**GOAL OF THE EXERCISE:**
Unless it is a picture, every line from the start of the entries through the line with "Screen dimensions: 1456x819" must be retyped exactly.
[Opening SUPPLIED ENTRIES section]
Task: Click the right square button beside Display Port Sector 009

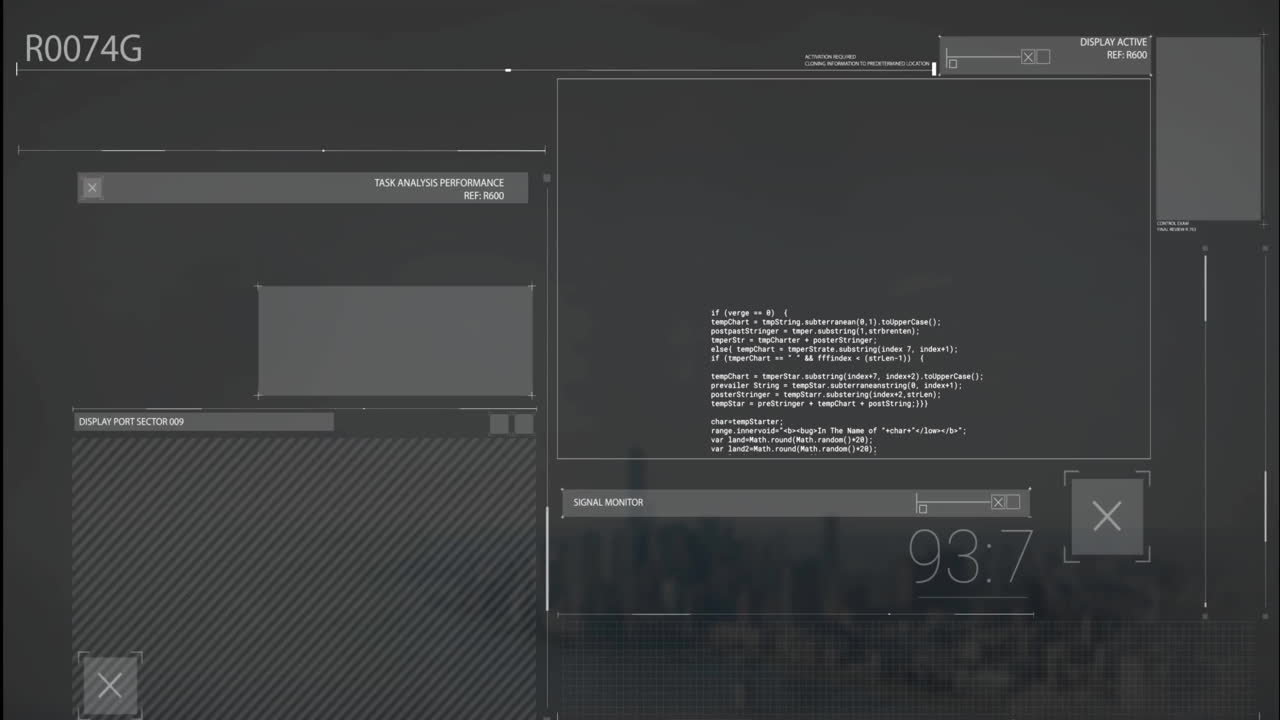Action: point(524,423)
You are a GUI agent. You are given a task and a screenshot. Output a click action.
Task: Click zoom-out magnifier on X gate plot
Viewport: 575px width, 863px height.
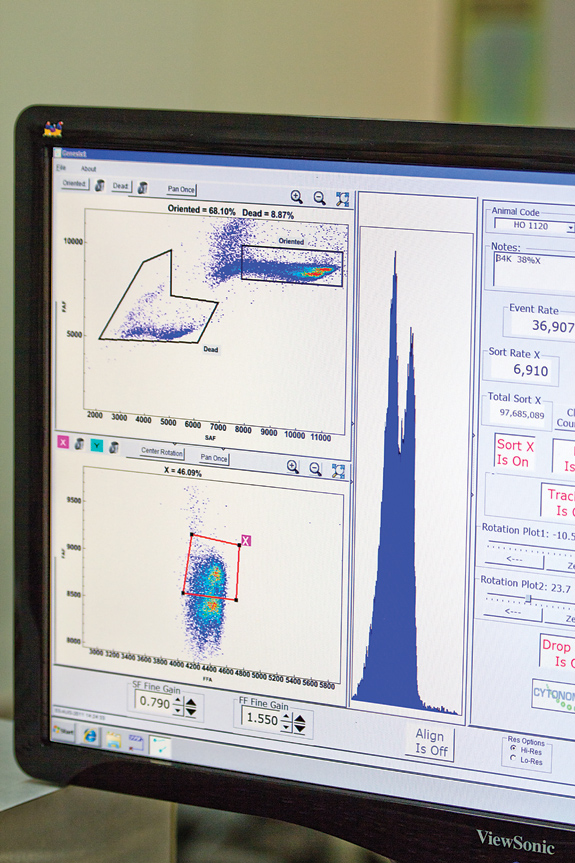(315, 469)
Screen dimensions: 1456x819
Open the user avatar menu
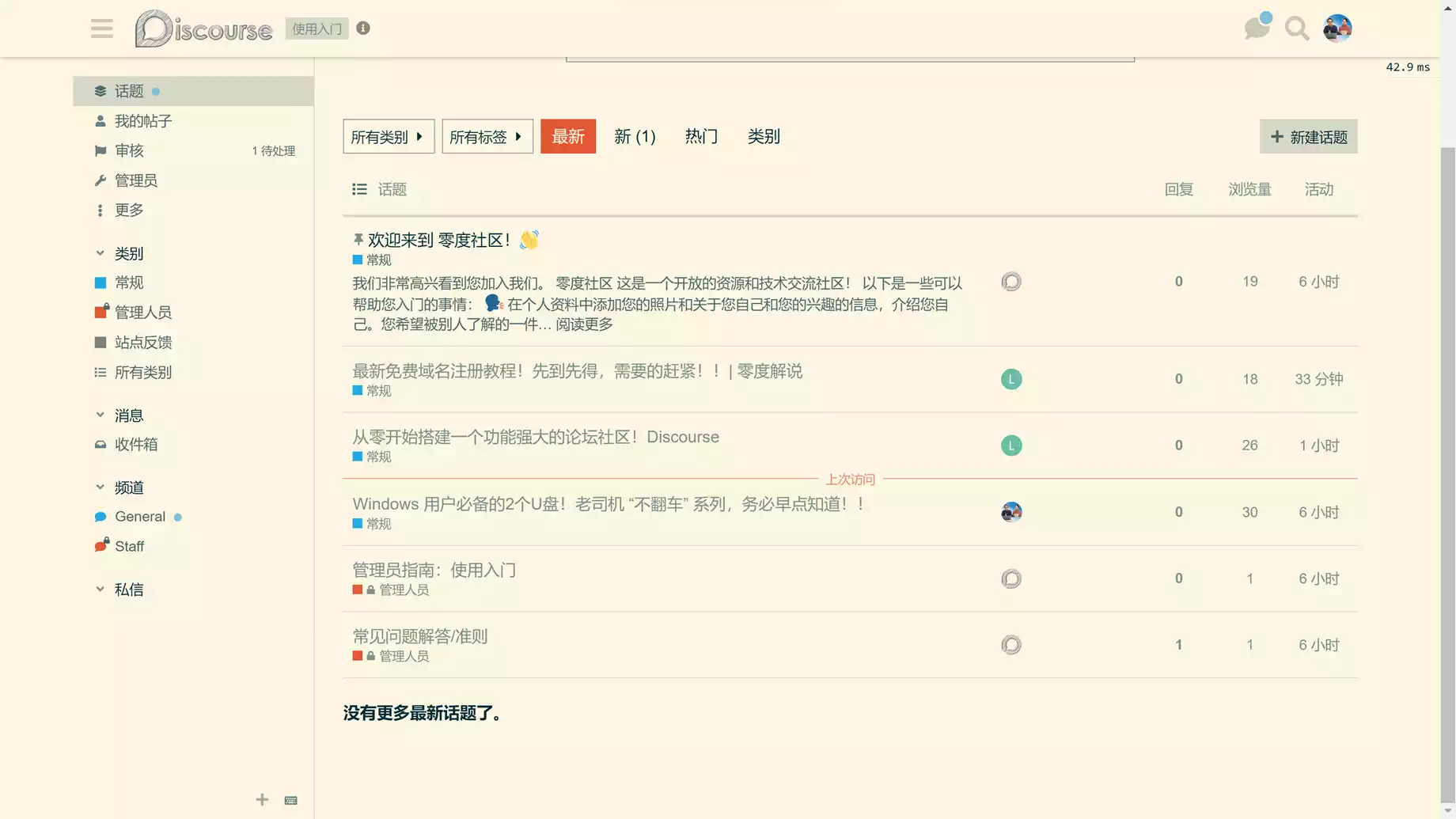point(1337,29)
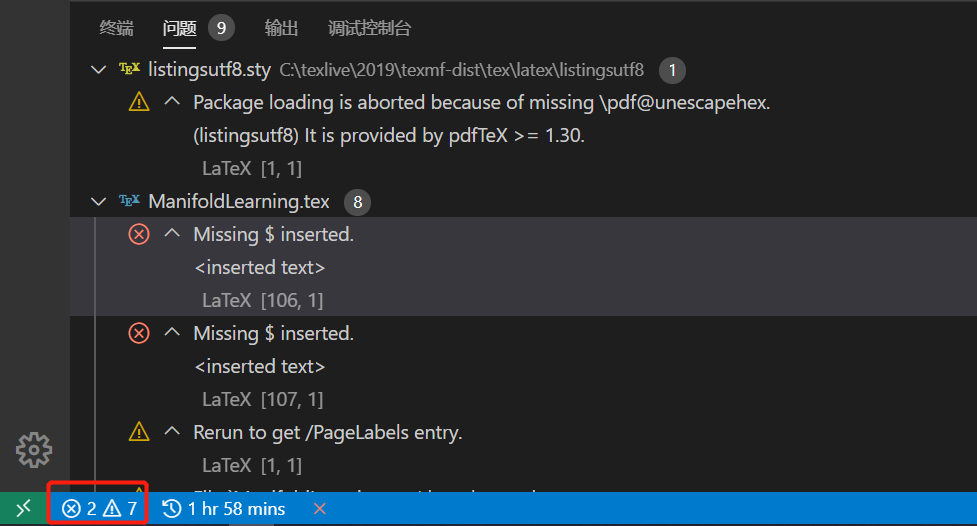
Task: Click warning icon for Rerun PageLabels entry
Action: (x=139, y=432)
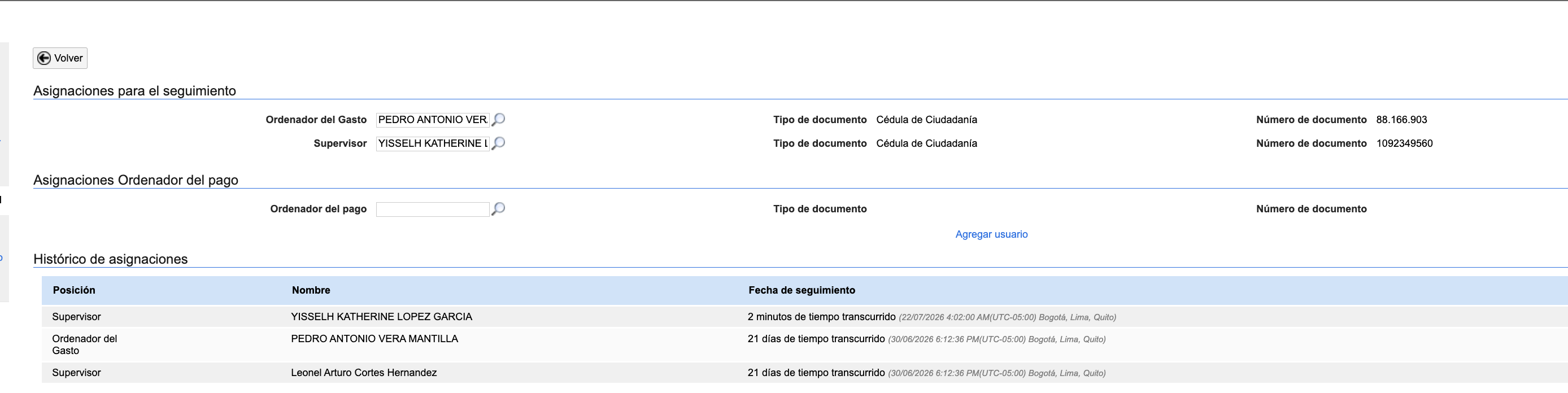The width and height of the screenshot is (1568, 393).
Task: Click the Volver back button
Action: point(60,58)
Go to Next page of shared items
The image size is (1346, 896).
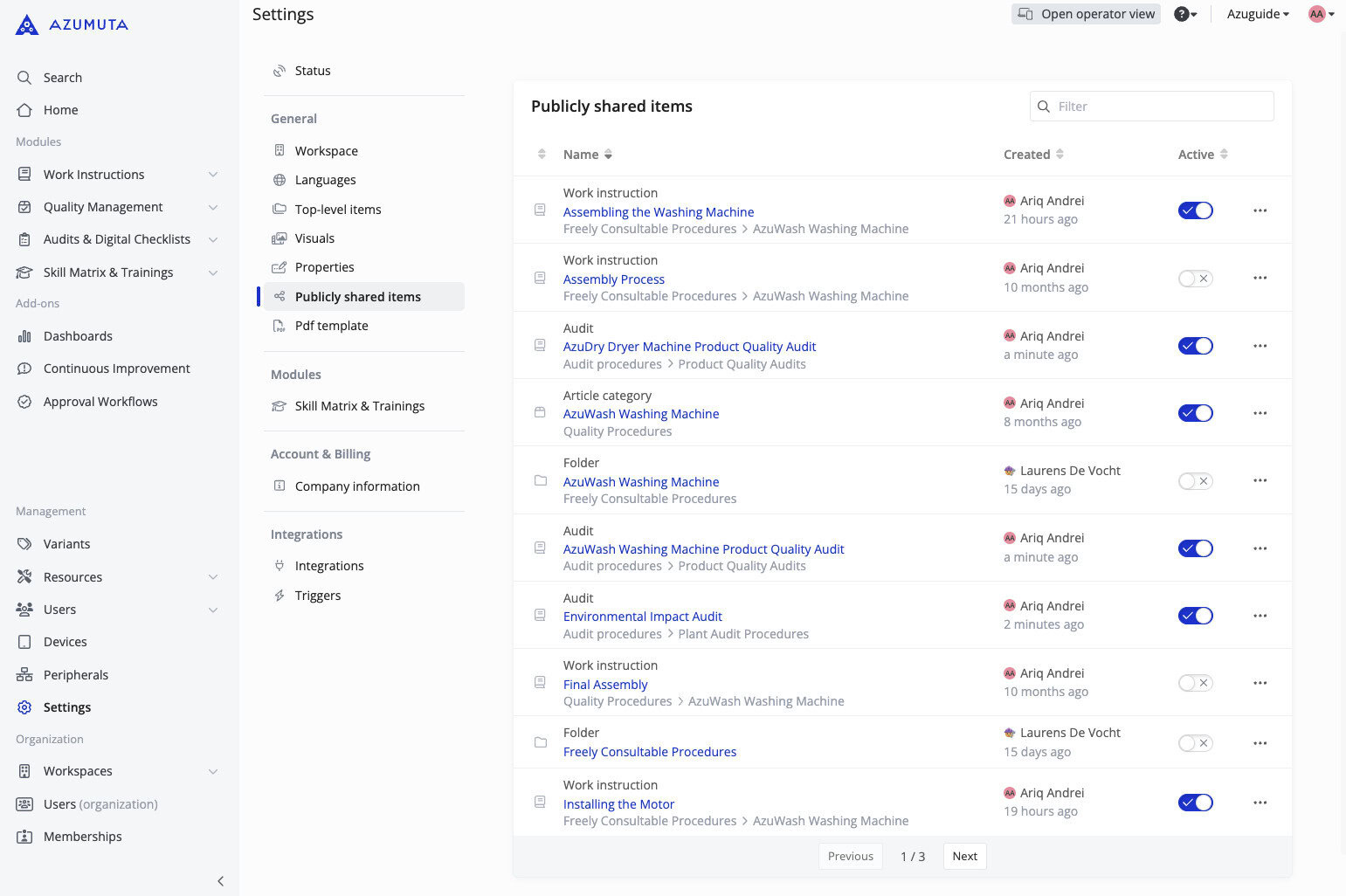pos(964,856)
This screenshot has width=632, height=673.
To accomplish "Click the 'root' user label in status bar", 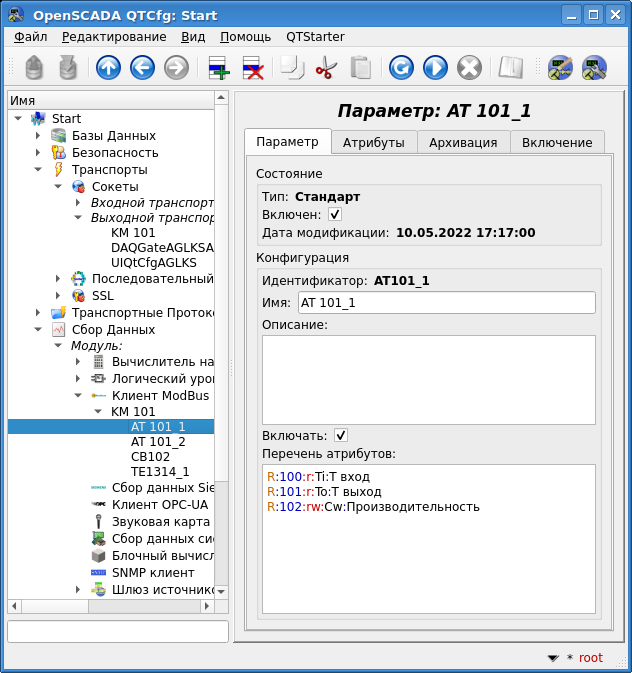I will [591, 658].
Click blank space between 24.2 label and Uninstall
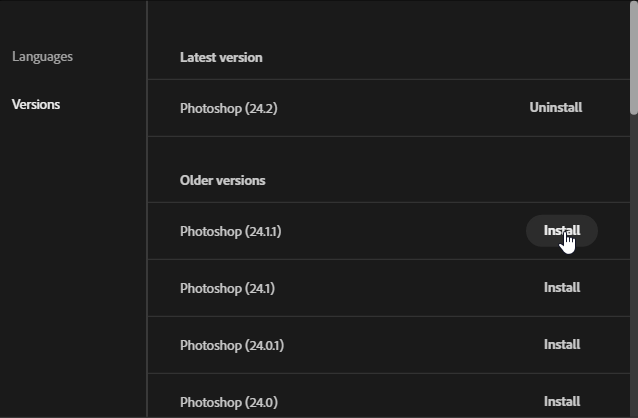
[Closing SUPPLIED ENTRIES section]
**WRITTEN ANSWER:**
Task: Click the right square button beside Display Port Sector 009

Action: point(524,423)
You are a GUI agent. You are given a task and a screenshot. Output a click action.
Task: Click zoom-out magnifier on X gate plot
Viewport: 575px width, 863px height.
(315, 469)
Screen dimensions: 1456x819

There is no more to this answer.